Exercer os seus direitos de cidadão, mesmo quando ou, sobretudo quando, é difícil. E ainda, escolher fazê-lo sem violência, sem intimidação (como é o hábito dos que defendem que as mulheres devem ser forçadas a reproduzir-se), mas não abdicando da sua posição. Aqui uma quantidade grande de estudantes abandona a sala onde ia ser comemorada a conclusão da sua licenciatura, devido à oradora ser uma activista contra os direitos reprodutivos das mulheres.
Incoming medical students walk out at University of Michigan’s white coat ceremony as the keynote speaker is openly anti-abortion pic.twitter.com/Is7KmVV811
— Scorpiio (@PEScorpiio) July 24, 2022
Por vezes não resisto a uma polémica, porque sei que estamos em campos contrários no que diz respeito ao aborto. E friso 'no que diz respeito ao aborto' e não 'no que diz respeito à forma de evidenciar uma posição quanto ao aborto'.

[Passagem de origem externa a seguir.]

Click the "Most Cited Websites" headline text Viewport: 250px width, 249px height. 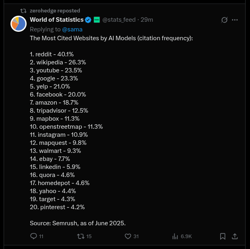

ReplyDeleteNão me parece que isto seja cidadania, mesmo que o discurso da pessoa em questão fosse uma posição pública contra o aborto, o que não me parece que fosse o caso. E, a não ser que eu esteja enganado, se o discurso não era anti-aborto, então o que se fez foi contestar a pessoa, mesmo que ela estivesse ali a falar do juramento de Hipócrates ou da necessidade de cuidados médicos mais humanos. Ora, se o discurso não é "doutrinário", então a suposta cidadania exerceu-se contra a pessoa, não contra as ideias da pessoa. O ataque é ao indivíduo, não às opiniões do indivíduo. Se assim for, todos nós nos levantaremos permanentemente, porque à nossa frente pode estar alguém que defende posições opostas das nossas. E, nessa altura, o respeito pela divergência de opiniões está um patamar abaixo (ou acima?) de cidadania (expressão que, confesso, me taquina ligeiramente).
Por vezes parece-me que aqueles que defendem mais a inclusão são os que têm o discurso menos inclusivo. A menos, o que pode ser uma possibilidade, eu não esteja a perceber o conceito de inclusão.
Obrigado pelo espaço para polemizar; alonguei-me, o que acontece frequentemente.
Ela -chama-se Kristin Collier- está ali, não como particular mas como representante da universidade, a falar em nome da universidade. A direcção escolheu-a para representar a universidade e os estudantes entendem que devem protestar, serem representados por uma pessoa que defende que se neguem cuidados de saúde a mulheres que escolhem interromper a gravidez.
ReplyDeleteA escolha desta médica para representar a universidade nesta cerimónia, que é pública, tinha sido objecto de uma petição de centenas de estudantes e médicos por associar a universidade, qua não é anti-IVG, à visão da religião sobre os cuidados médicos a essas mulheres; ora, a direção ignorou-os. Então, abandonar a sala foi uma maneira de dizer, 'estamos contra esta escolha e ela não nos representa'. É um exercício de cidadania.
Em Portugal, durante a ditadura, aconteceu o Américo Tomaz ir a universidades e os estudantes abandonarem a sala. Não que estivessem contra a pessoa que ele era, mas estavam contra o que ele representava e foi uma maneira de o dizer. Tomar uma posição pública, mostrar claramente que aquela pessoa não os representa.
Vezes demais as pessoas se calam e não tomam atitude, sobretudo em público, para mostrar o seu desacordo com políticas, geralmente por medo das consequências quando esse exercício é um direito de cidadão.
Também me alonguei...
O Américo Tomaz era o Presidente da República e, nessa capacidade, representava o país e falava em nome do País (ou do governo). Os protestos eram políticos. Protestar contra o AT era protestar contra o governo.
ReplyDeleteEsta pessoa (agradeço as suas informações, que desconhecia por completo) representa a universidade e, uma vez que a universidade não é anti-IVG, ela estaria lá por um mérito profissional / académico / humano qualquer, não pelas suas ideias sobre a IVG. E qual seria a intenção da Universidade de a escolher e não aceitar o protesto?
A propósito de universidades, alguma vez viu uma série na Netflix (penso eu de que...) que se chama (também penso eu de que...) A Directora?
Não, ela não está lá por mérito académico mas por ser uma activista que mistura medicina e religião na luta contra os direitos reprodutivos das mulheres, o que deve estar de acordo com pessoas da direcção. Ela foi escolhida para representar a universidade de maneira que os estudantes exercem o seu direito de protesto e fazem muito bem, em meu entender.
ReplyDeleteNão tenho Netiflix mas já vi essa mini-série com a Sandra Oh - se é que é essa.